▸ **BRIEF**: Starting at the first line of the data below, repeat each line word for word up to and including the line with "Given: Click the Save results icon".

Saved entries

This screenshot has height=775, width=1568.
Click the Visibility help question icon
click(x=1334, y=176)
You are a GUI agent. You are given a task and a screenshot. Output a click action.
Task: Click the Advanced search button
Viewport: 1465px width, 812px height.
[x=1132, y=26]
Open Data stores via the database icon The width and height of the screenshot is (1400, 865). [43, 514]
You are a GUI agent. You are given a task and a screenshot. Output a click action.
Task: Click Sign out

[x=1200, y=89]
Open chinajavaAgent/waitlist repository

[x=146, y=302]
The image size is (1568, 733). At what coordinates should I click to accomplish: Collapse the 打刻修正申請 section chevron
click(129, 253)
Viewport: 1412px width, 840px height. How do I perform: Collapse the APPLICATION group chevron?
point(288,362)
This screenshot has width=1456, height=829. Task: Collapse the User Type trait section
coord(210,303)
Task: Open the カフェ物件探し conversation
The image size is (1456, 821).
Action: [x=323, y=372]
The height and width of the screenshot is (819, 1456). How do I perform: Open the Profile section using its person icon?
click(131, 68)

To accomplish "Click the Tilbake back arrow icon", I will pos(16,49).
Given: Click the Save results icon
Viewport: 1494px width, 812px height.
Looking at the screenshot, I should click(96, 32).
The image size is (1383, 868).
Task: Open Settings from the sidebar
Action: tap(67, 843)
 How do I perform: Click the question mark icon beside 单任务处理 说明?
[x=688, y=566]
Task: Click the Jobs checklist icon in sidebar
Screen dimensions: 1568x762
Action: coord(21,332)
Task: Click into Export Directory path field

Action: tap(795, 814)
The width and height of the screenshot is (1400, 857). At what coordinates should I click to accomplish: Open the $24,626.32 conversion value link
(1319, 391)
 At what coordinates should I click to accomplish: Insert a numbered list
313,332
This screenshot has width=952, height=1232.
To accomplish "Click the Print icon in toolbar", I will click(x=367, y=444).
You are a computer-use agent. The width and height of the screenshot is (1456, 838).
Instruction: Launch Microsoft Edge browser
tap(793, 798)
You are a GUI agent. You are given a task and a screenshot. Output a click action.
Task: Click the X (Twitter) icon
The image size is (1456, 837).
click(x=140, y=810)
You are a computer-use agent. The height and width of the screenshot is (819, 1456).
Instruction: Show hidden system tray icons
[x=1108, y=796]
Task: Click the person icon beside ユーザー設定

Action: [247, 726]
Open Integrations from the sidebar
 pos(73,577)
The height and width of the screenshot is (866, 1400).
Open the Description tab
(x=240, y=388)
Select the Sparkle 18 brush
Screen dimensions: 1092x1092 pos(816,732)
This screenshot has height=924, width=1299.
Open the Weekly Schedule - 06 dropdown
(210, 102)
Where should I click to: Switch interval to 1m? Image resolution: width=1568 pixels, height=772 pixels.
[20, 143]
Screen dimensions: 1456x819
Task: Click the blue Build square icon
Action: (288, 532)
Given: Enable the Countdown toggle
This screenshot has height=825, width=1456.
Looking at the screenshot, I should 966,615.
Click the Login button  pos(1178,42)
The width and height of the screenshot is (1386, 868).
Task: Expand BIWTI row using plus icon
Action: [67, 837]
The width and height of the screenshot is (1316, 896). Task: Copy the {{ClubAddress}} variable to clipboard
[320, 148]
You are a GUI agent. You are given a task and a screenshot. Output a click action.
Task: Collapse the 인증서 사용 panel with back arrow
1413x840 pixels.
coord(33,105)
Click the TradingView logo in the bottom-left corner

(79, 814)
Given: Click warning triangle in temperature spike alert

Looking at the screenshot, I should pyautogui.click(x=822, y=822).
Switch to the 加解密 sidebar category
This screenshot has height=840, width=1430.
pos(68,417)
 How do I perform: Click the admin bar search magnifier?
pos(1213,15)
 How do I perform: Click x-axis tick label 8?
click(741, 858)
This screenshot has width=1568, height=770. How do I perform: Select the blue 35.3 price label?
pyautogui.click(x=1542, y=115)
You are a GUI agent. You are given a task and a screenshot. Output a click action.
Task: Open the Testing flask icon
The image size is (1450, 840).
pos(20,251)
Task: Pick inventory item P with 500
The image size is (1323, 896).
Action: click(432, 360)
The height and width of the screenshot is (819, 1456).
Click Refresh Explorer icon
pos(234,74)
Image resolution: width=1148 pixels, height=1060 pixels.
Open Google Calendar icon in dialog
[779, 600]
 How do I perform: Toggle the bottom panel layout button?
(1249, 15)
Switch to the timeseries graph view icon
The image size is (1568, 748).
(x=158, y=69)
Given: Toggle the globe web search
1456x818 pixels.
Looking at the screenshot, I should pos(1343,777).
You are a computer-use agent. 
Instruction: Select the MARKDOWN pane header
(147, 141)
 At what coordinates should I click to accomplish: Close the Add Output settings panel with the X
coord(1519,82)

▸ **YOUR SOLUTION**:
This screenshot has height=775, width=1568.
Click the Visibility help question icon
click(x=1334, y=176)
You are a GUI agent. You are given a task and a screenshot. Output a click action.
Task: Click the Advanced search button
Viewport: 1465px width, 812px height.
[x=1132, y=26]
Open Data stores via the database icon The width and height of the screenshot is (1400, 865). [43, 514]
You are a GUI agent. You are given a task and a screenshot. Output a click action.
Task: Click Sign out

[x=1200, y=89]
Open chinajavaAgent/waitlist repository

[x=146, y=302]
The image size is (1568, 733). At what coordinates should I click to accomplish: Collapse the 打刻修正申請 section chevron
click(129, 253)
Viewport: 1412px width, 840px height. How do I perform: Collapse the APPLICATION group chevron?
point(288,362)
This screenshot has width=1456, height=829. Task: Collapse the User Type trait section
coord(210,303)
Task: Open the カフェ物件探し conversation
The image size is (1456, 821).
Action: [x=323, y=372]
The height and width of the screenshot is (819, 1456). How do I perform: Open the Profile section using its person icon?
click(131, 68)

To accomplish "Click the Tilbake back arrow icon", I will pos(16,49).
Given: Click the Save results icon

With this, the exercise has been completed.